Was gefragt ist = In welchem Werk nennt Rainer Maria Rilke laut dem Textauszug jene, die einem Musikstück nur mit den Ohren folgen, «Die ewig reden, die niemals empfangen»?

Textauszug =
So vielmals ist zum Beispiel irgendeine symphonische Aufführung ein Kunstwerk, als Zuhörer ihr in inniger Zuwendung folgen, und ihr Licht im Spiegel der eigenen Seele zurückstrahlen. Wehe aber denen, die nur mit den Ohren einem Musikstück folgen, und denen ein Bild nur bis in die Augen vordringt! Rainer Maria Rilke nennt sie in seinem «Malte Laurids Brigge»: «Die ewig reden, die niemals empfangen.»
Wenn also der Geist des Zuhörers oder Beschauers von entscheidender Bedeutung für das entstehende Kunstwerk ist, dann ist es auch nicht uninteressant, einen Kunsteindruck irgendeines Menschen, und somit den Teil des Gesamtkunstwerkes kennenzulernen, der vom Beschauer beigetragen wird.

Datenzeilen =
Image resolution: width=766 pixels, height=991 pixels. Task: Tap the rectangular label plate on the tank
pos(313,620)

Ergebnis = In seinem «Malte Laurids Brigge».